The McClusky Canal flows in the foreground with the wider expanse of Lake Audubon in the distance. The canal is gravity fed through headworks at the eastern end of the Lake Audubon and supplies an increasing number of irrigators, who are drawn to the project by the surety of long-term water supply contracts. Lauren Donovan / Bismarck Tribune

Duane DeKrey, who directs the Garrison Diversion Unit, is becoming increasingly frustrated by the fact that it's only now that the full promise of the McClusky Canal project is being realized as agricultural producers are being allowed to tap into its potential.

The canal was built in the late '60s and early '70s with federal funds as a compromise to provide irrigation for up to 1 million acres to make up for the acreage flooded by construction of Garrison Dam, the structure that impounds the Missouri River and created both lakes.

The original grandiose scheme of the canal was whittled way back over two decades of political wrangling until finally 74 miles of the canal were constructed.

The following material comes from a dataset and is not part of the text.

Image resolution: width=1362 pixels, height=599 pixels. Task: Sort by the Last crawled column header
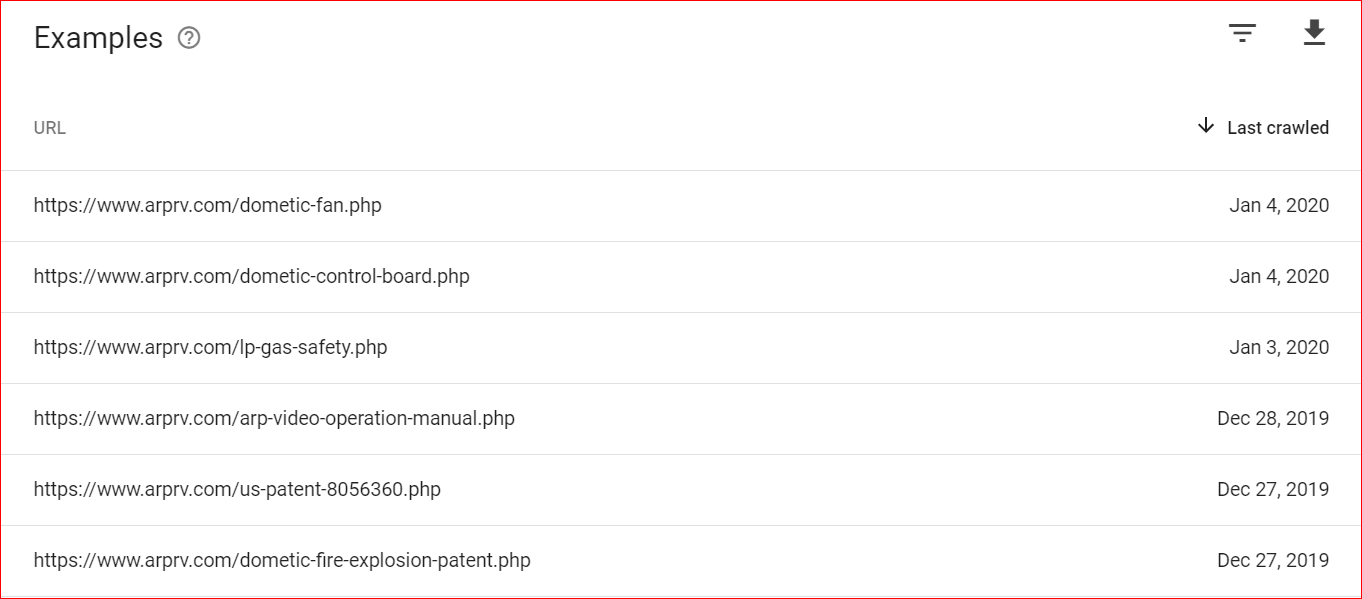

Because of objections from Canada, the canal was later plugged at mile marker 58 — the drainage divide — to prevent the mixing of waters into water that flows across the border.

While that still left miles of canal filled with the best water around and the potential to irrigate 51,700 suitable acres, there was little interest in using the water for irrigation because the federal Bureau of Reclamation's policies only provided for very short-term water-use contracts.

DeKrey said it wasn't until 2011 that the bureau conceded water permit authority to the diversion unit, along with the State Water Commission, opening the door to 40-year water contracts.

Potential irrigators finally have the surety they need to go to the bank for financing and interest is picking up, DeKrey said.

Kip Kovar, Garrison Diversion Unit engineer, said he's taking phone calls weekly from producers who are interested in utilizing the canal water that's been so tantalizingly close all this time, especially this year.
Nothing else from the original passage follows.